* GOAL
Write out the whole forum thread "taking the plunge" below, word for word.

* DOCUMENT PASSAGE

- - -

# taking the plunge



## gerg (May 29, 2009)

Some of you will remember me- I'm the man who loved a Thai lady and wanted to move to LOS for love. My lady went to Denmark to work a little because she knew a lady from Thailand married to a Dane and she could work a little before she came back to Thailand to me. I went back to Australia to sort out some arrangements before making the final move to LOS. The plan was to have 2 houses-1 in Aust and 1 in Thailand. Now I find out from a friend in Thailand that she is married in Denmark. When I go back through the emails and how much she misses me etc I realise why I cannot call her and why she does not want to email me except ocassionally when she is unsure about what she is doing. Despite the anger and frustration I think I now realise that my lady had 2 men on the string. Me and him and she decides to marry in Denmark. The fog is lifting slowly and I think I can now see through it. Me or him. Anyway, she has decided to stay in Denmark and will obviously get very cold. Like many Isaan ladies with no money and little security, the opportunity to marry a farang is appealing. I wonder how many do this and the man does not understand Thailand, the fact that the lady wants to come back to see her family often etc etc. Am I just another poor sucker who falls under the spell and looking for another life only to realise too late that I have been taken for a good ride . Any comments appreciated.


----------



## Bobr (Aug 11, 2009)

- - -

* DATA
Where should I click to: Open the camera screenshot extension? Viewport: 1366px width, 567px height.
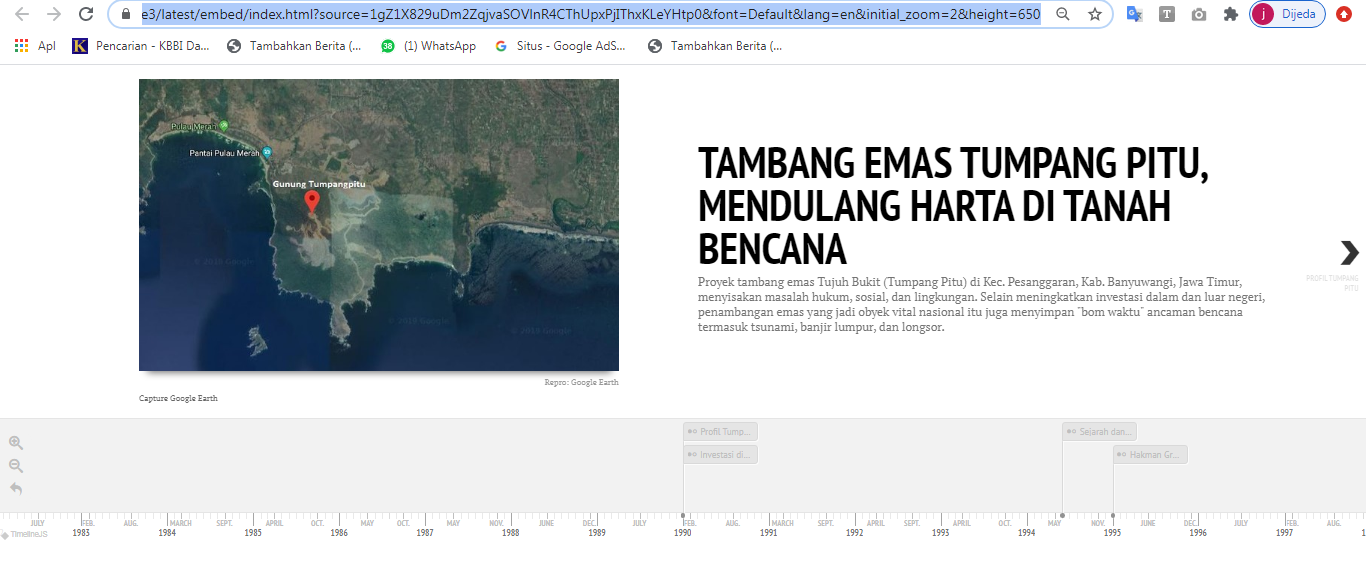(x=1199, y=14)
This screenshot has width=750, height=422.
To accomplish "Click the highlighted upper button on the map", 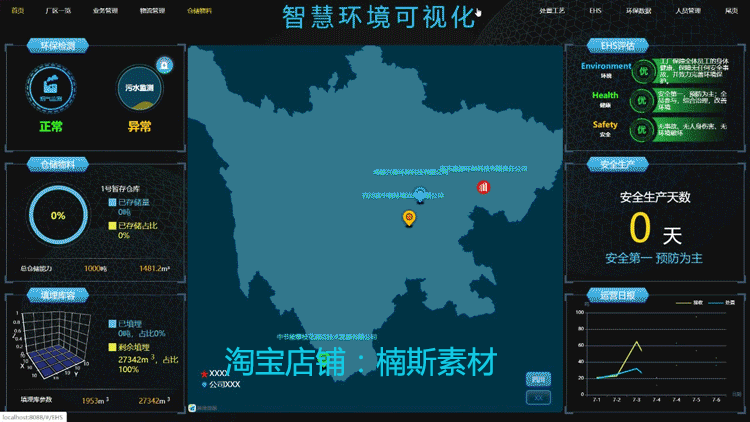I will (x=538, y=379).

- - -

* RESPONSE TO THIS EXERCISE
# taking the plunge



## gerg (May 29, 2009)

Some of you will remember me- I'm the man who loved a Thai lady and wanted to move to LOS for love. My lady went to Denmark to work a little because she knew a lady from Thailand married to a Dane and she could work a little before she came back to Thailand to me. I went back to Australia to sort out some arrangements before making the final move to LOS. The plan was to have 2 houses-1 in Aust and 1 in Thailand. Now I find out from a friend in Thailand that she is married in Denmark. When I go back through the emails and how much she misses me etc I realise why I cannot call her and why she does not want to email me except ocassionally when she is unsure about what she is doing. Despite the anger and frustration I think I now realise that my lady had 2 men on the string. Me and him and she decides to marry in Denmark. The fog is lifting slowly and I think I can now see through it. Me or him. Anyway, she has decided to stay in Denmark and will obviously get very cold. Like many Isaan ladies with no money and little security, the opportunity to marry a farang is appealing. I wonder how many do this and the man does not understand Thailand, the fact that the lady wants to come back to see her family often etc etc. Am I just another poor sucker who falls under the spell and looking for another life only to realise too late that I have been taken for a good ride . Any comments appreciated.


----------



## Bobr (Aug 11, 2009)